### Extract to read:
◇ ◇ ◇ ◇ ◇

To date, electrical manipulation of 3D magnetic structures has been realized via the spin-transfer34,55,56,57 or spin-orbit torques46,58 generated by a spin-polarized current. The typical magnitudes of the current density in those studies however are too large to satisfy the requirement of low power consumption applications. More seriously, the enormous current-induced heating is detrimental to the stability of ChB/SkT. In contrast, the magnetic dynamics driven by spin waves can efficiently reduce the energy consumption and heating effects59,60,61,62, which is however still largely unexplored in 3D systems, especially for the ChBs and SkTs and their back-actions to spin waves. This motivates our present work to investigate the interplay between ChBs/SkTs and spin waves.

◇ ◇ ◇ ◇ ◇

### Objectives:
**A)** Shorten the paragraph of the passage on 3D magnetic structures that begins "To date, electrical manipulation" into a brief list, keeping its main facts.
**B)** Answer these from the passage on 3D magnetic structures:
(i) What generates the torques used so far to control 3D magnetic structures electrically?
(ii) What does the heavy current-induced heating harm?
(iii) Which two things can magnetic dynamics driven by spin waves efficiently reduce?
The items that come next were taken from a different source than the passage on 3D magnetic structures.

◇ ◇ ◇ ◇ ◇

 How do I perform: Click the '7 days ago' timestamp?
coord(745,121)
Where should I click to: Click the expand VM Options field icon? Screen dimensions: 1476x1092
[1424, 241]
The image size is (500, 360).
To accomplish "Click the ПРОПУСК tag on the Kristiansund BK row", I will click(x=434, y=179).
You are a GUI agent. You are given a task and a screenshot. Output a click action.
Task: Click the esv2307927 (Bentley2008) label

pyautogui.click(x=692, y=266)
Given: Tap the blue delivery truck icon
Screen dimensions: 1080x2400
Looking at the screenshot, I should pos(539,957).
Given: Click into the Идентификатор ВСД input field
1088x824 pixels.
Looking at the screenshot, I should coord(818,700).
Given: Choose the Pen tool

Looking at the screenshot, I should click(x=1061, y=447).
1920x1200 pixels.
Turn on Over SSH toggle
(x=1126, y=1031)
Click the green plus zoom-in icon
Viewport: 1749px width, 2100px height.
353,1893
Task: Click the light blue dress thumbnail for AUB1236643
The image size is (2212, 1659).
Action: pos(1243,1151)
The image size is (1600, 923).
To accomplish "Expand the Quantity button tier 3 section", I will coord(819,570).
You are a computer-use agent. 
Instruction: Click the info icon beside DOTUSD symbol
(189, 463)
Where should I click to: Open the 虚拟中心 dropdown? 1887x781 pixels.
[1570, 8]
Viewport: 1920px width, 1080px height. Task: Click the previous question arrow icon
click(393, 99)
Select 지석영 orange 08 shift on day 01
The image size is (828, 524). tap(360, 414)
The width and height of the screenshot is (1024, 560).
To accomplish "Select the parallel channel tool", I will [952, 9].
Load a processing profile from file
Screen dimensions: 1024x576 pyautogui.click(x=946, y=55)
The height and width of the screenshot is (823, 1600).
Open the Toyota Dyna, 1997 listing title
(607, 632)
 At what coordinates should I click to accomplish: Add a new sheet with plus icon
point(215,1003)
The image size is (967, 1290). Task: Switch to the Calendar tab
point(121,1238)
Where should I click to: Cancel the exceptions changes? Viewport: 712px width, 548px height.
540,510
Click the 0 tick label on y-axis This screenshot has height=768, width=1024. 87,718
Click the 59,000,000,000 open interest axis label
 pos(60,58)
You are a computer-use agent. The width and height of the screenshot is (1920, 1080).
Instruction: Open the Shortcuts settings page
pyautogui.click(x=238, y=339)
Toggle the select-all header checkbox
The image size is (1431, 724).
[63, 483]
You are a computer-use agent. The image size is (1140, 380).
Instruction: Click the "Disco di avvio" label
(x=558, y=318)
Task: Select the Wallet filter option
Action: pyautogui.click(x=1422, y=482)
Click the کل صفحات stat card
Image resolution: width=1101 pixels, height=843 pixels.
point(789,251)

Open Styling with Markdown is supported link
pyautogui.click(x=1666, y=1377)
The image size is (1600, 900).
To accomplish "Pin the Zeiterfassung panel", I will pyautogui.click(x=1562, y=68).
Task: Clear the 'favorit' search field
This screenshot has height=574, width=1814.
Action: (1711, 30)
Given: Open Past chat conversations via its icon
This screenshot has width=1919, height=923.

◇ ◇ ◇ ◇ ◇

### Answer set:
**A)**
- So far, 3D magnetic structures have been controlled electrically through spin-transfer or spin-orbit torques from a spin-polarized current.
- The current densities used are too high for low-power applications.
- The heat from the current also harms the stability of ChB/SkT.
- Spin-wave-driven magnetic dynamics can cut energy use and heating, but this is still largely unexplored in 3D systems, especially for ChBs and SkTs and their back-actions on spin waves.
- This is why the work studies how ChBs/SkTs and spin waves interact.

**B)**
(i) A spin-polarized current.
(ii) The stability of ChB/SkT.
(iii) Energy consumption and heating effects.